Aurelio Pasini su Musicalnews
[...] Anche i MONOW vengono da Pisa, e nelle loro fila militano due terzi degli Abarthjour Floreale (per l'esattezza la già nominata Anna Finori e Rino Sassi), ma tale è la qualità del loro demo che ci risulta difficile etichettarli come un semplice side-project. Entrambe le band sembrano avere in comune la volontà di produrre musica originale uscendo dai soliti schemi, ma se per gli Abarthjour il punto di partenza è comunque il rock, per i Monow è l'elettronica. I sei brani qui contenuti vivono di campionamenti, suoni sintetici e downbeat, avvicinandoceli quindi idealmente alla scena trip-hop. L'iniziale California Uber Hull è semplicemente stupenda, e oltretutto ha un potenziale commerciale notevole. Qui, su una base caratterizzata dagli scratch di DJ Lazyman, la voce di Anna crea una linea melodica splendida nella sua semplicità, ed il tutto è impreziosito da un sapiente uso della tromba, strumento che ritornerà anche altrove nel CD. Tra gli altri titoli, quelli che maggiormente rimangono impressi sono Pinkshell, degna delle migliori compagini bristoliane, e la glaciale Sarah Way. Da segnalare anche una sorprendente cover di William It Was Really Nothing degli Smiths, opportunamente rimodellata. Insomma, un buon prodotto, il cui ascolto risulterà piacevole anche a chi, come me, non è particolarmente avvezzo a certe sonorità (per contatti: monow@channelweb.it).



Acty su Rockit
Monow e' un progetto parallelo degli Abarthjour Floreale, band della quale ho già avuto il piacere di parlarvi in passato. Suoni apparentemente scarni che si materializzano da lontano, immergendo le sensazioni di chi ascolta in atmosfere dense di calore strumentale e controtempi elettronici, questo e' il mondo che circonda questo interessantissimo lavoro autoprodotto.

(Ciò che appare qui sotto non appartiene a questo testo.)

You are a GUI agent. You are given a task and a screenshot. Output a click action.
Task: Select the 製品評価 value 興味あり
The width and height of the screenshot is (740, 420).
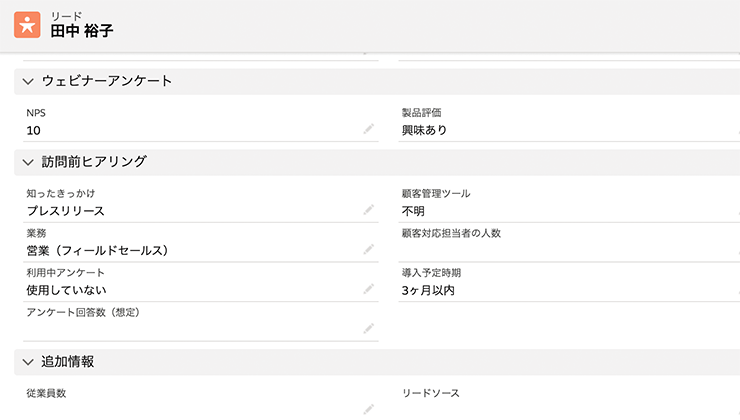coord(424,130)
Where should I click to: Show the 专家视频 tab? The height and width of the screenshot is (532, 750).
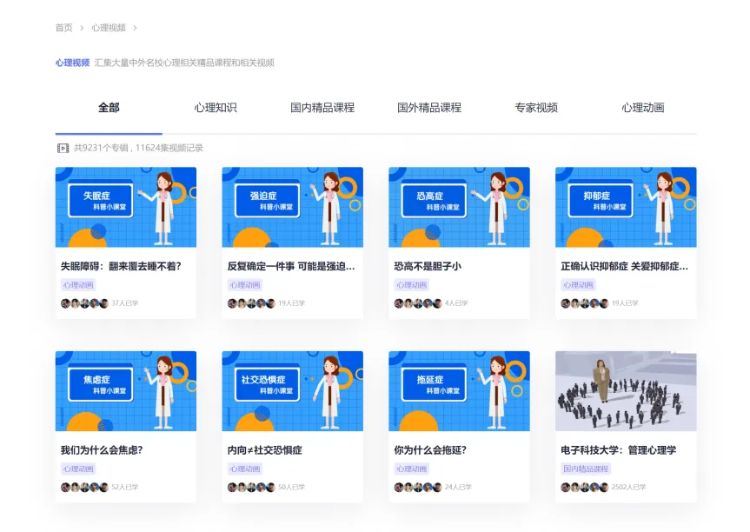pyautogui.click(x=536, y=108)
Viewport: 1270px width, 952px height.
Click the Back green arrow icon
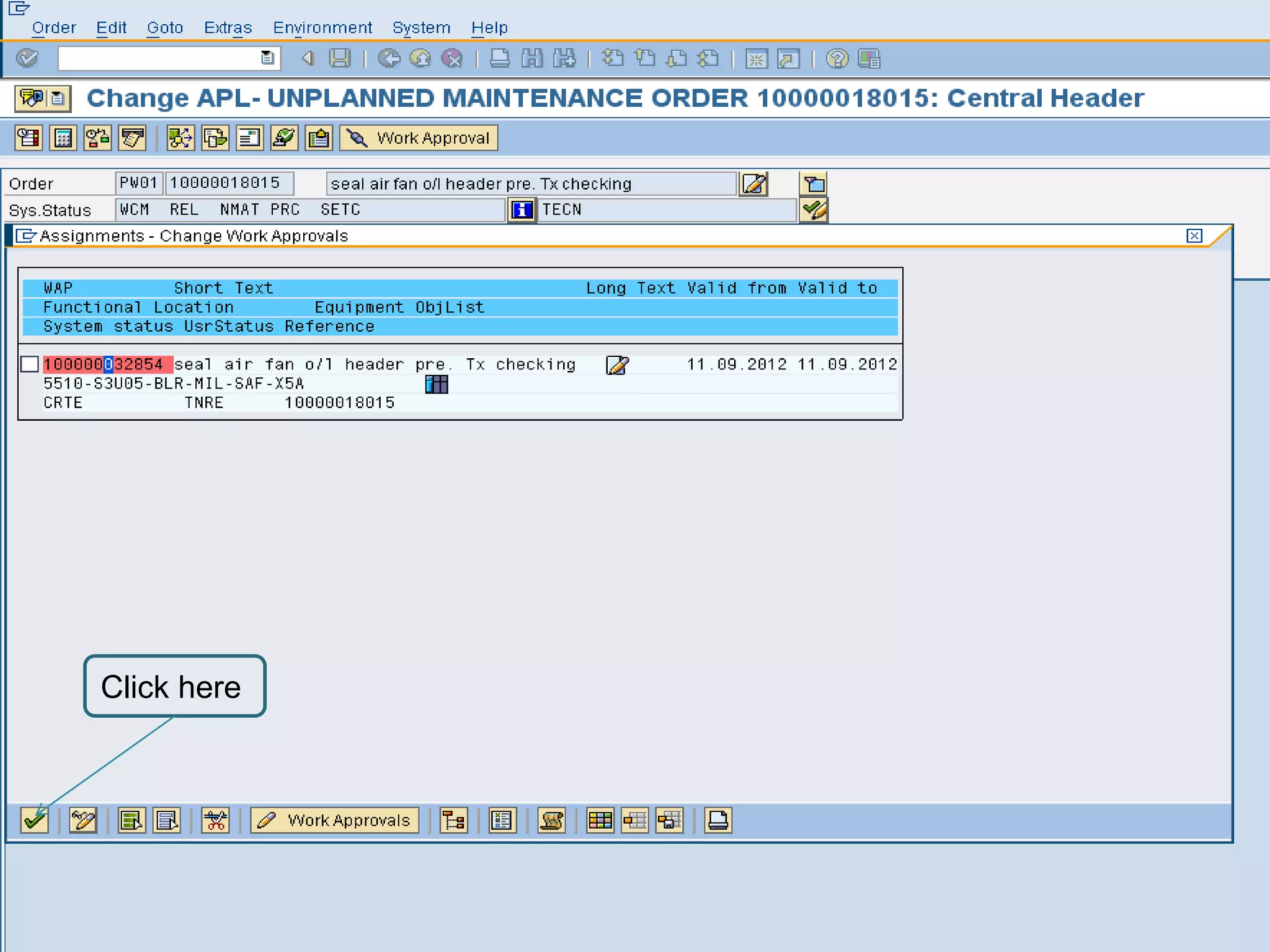389,59
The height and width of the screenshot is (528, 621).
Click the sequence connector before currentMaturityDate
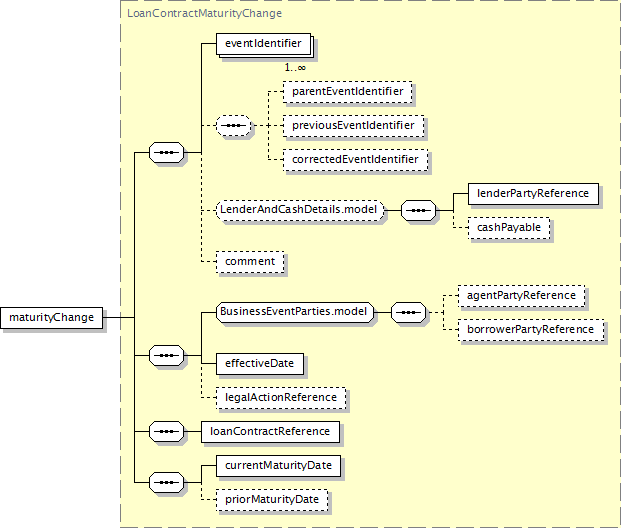pos(165,483)
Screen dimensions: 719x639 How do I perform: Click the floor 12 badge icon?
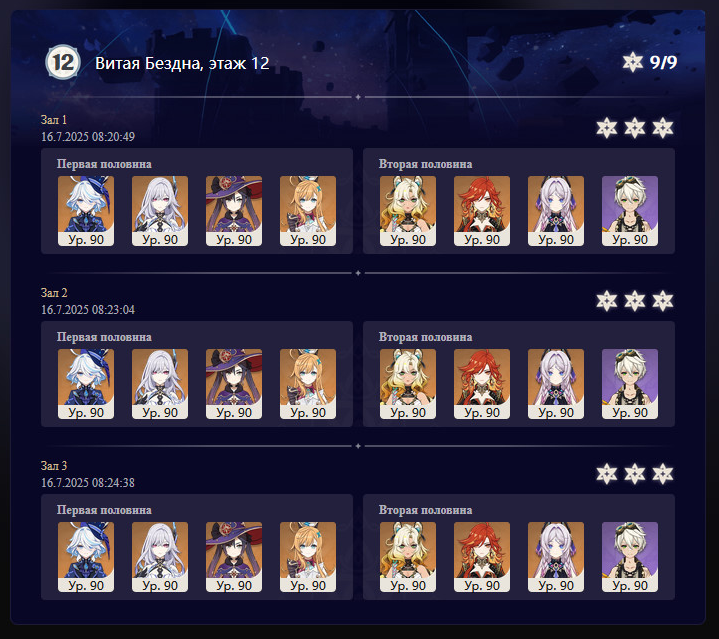pos(63,62)
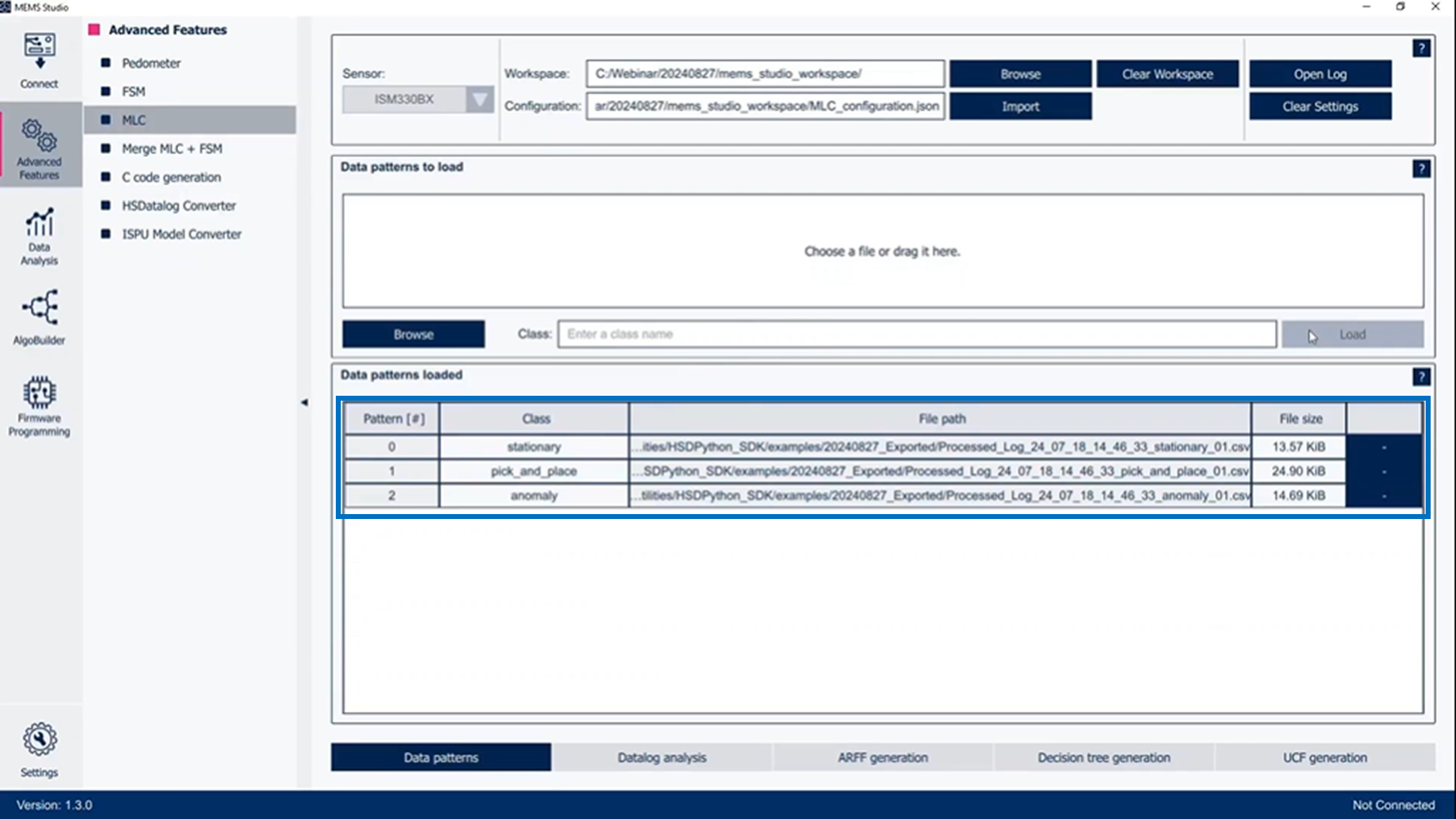Open the Settings panel
The height and width of the screenshot is (819, 1456).
[39, 746]
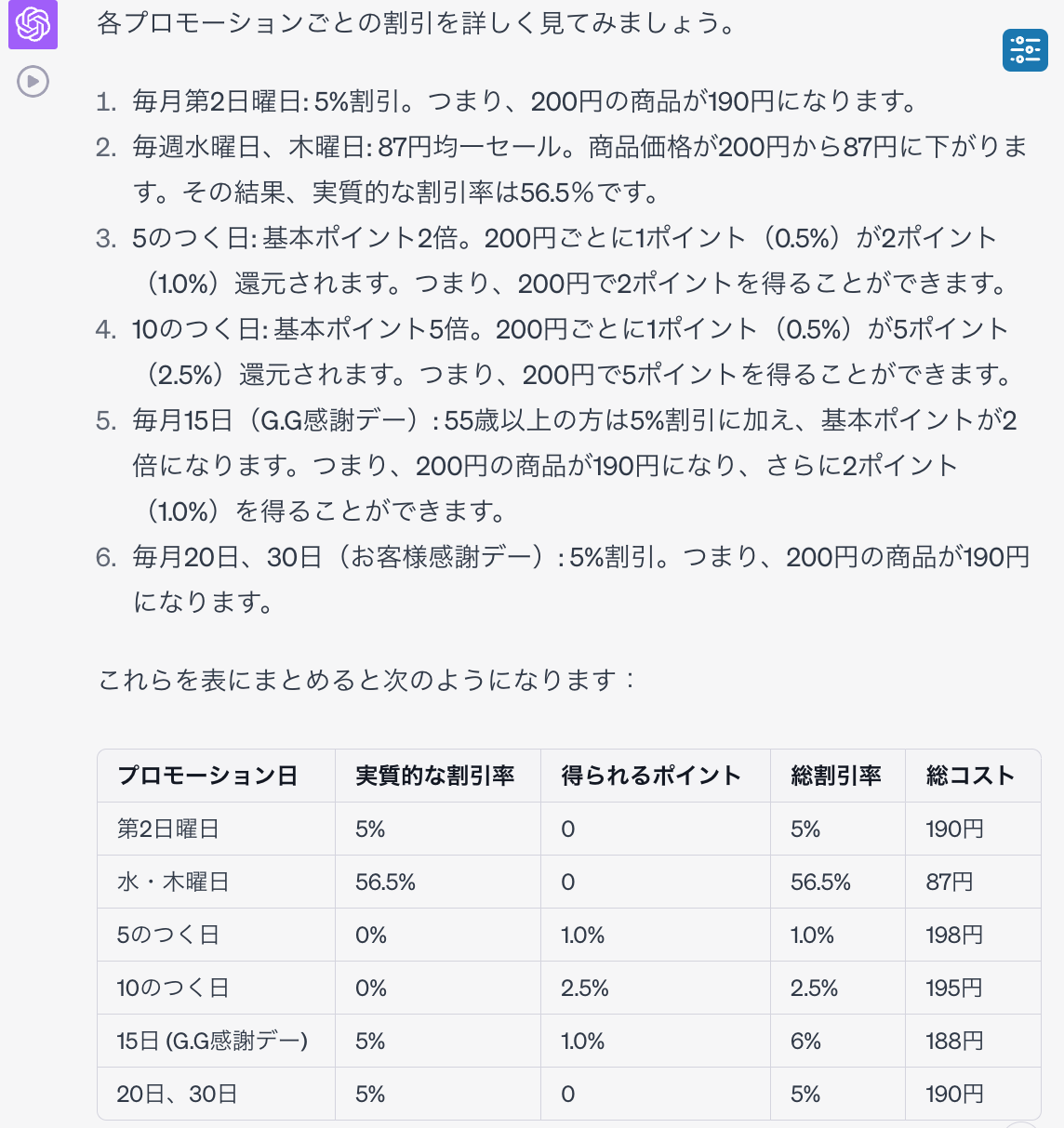Image resolution: width=1064 pixels, height=1128 pixels.
Task: Click the 6% total discount cell
Action: point(805,1041)
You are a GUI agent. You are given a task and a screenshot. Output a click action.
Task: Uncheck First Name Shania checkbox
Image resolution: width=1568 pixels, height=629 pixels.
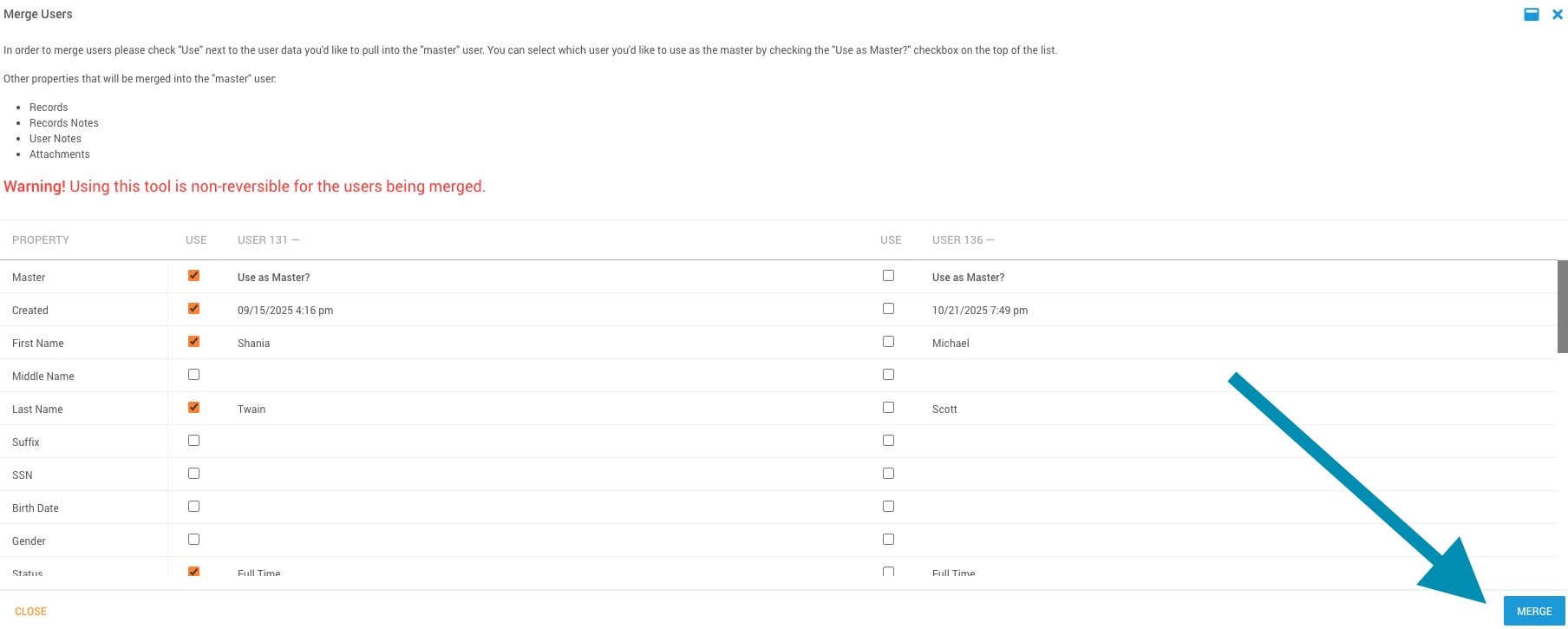(193, 342)
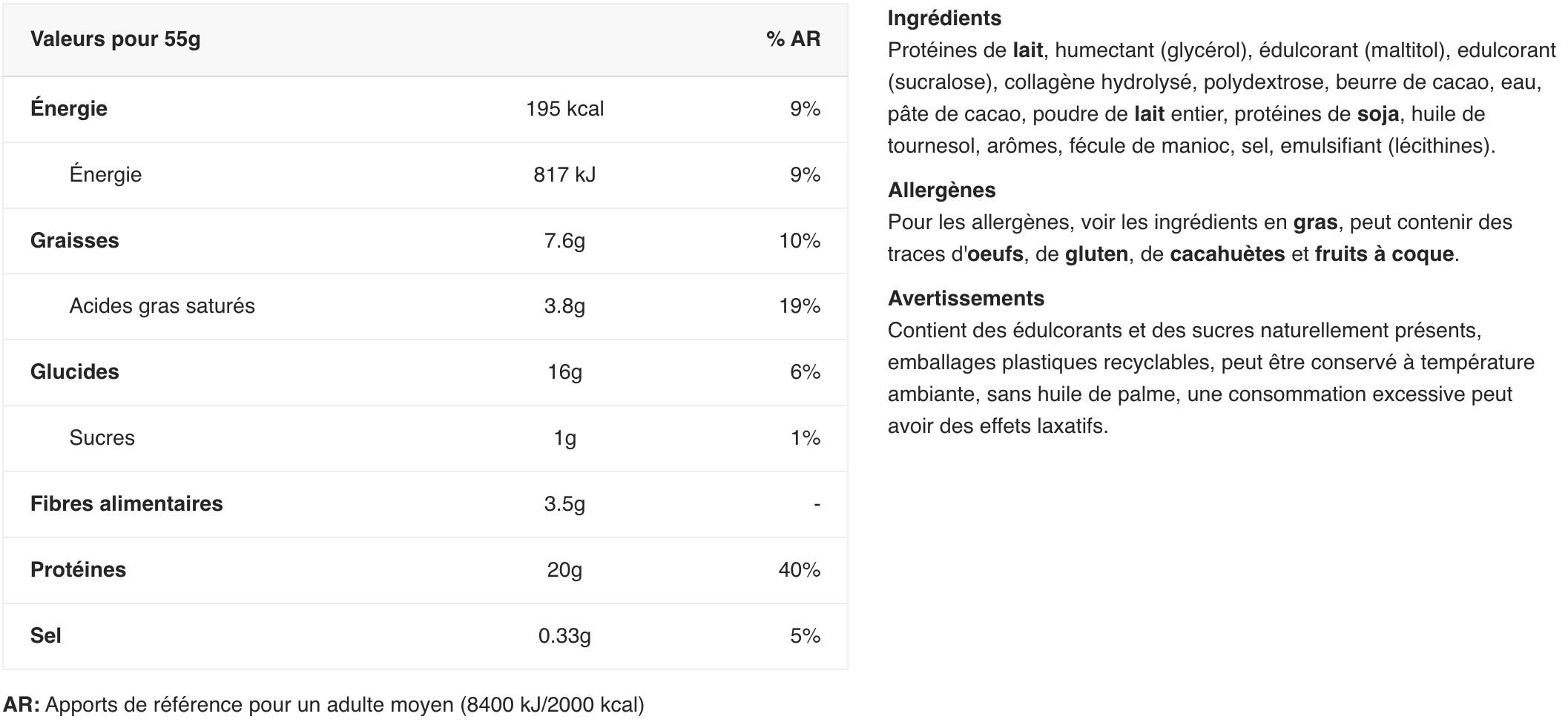1568x725 pixels.
Task: Select the 0.33g salt value
Action: tap(564, 636)
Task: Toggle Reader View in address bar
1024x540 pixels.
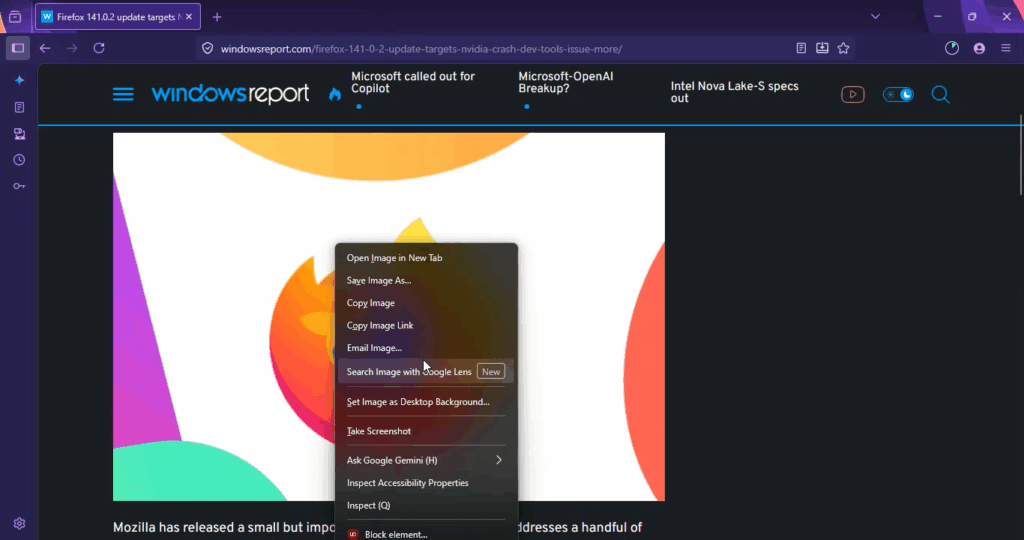Action: pyautogui.click(x=801, y=48)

I sei episodi del MiniCD si caratterizzano per la scelta di sonorita' che molto si avvicinano ad alcuni brani degli ultimi Massive Attack, con la preferenza per accenti piu' cupi e una drum machine che mantiene il battito piuttosto lento, impennandosi raramente. Come negli Abarthjour Floreale, la voce femminile viene equiparata a uno strumento, elevandosi in dolci echi melodici spesso filtrati elettronicamente. I quasi 25 minuti scorrono via in un tappeto di sonorita' abbastanza omogeneo con l'elettronica soffusa a fare da struttura portante alle composizioni, nelle quali si intrecciano campionamenti di vari tipi di strumenti. Il CD si apre con la liquida "Pink Shell", proseguendo con "William, It Was Really Nothing" che rimbalza tra drum machine e campionamenti di archi. Se "California Uber Hull" fa un po' il verso a Tear Drop, in "Sarah Way" il ritmo si fa più sostenuto e il basso piu' profondo mentre la parte strumentale si basa su un gioco di tromba e campionamenti vocali. Splendido il duetto tra voce maschile e femminile di "Lez Love" tra dissonanze e melodie; il percorso si chiude con "Looptzlah" vagamente ispirata ai Morcheeba. Nonostante la scelta stilistica dei Monow corra il rischio di incappare in confronti molto impegnativi, la validità della proposta riesce brillantemente ad evitare il "...gia sentito", riuscendo tutto sommato a imporre una propria personalità. Un lavoro degno di essere ascoltato molto attentamente, magari con una cuffia, sdraiati e al buio. Altamente consigliato per chi ha capito di cosa si tratta!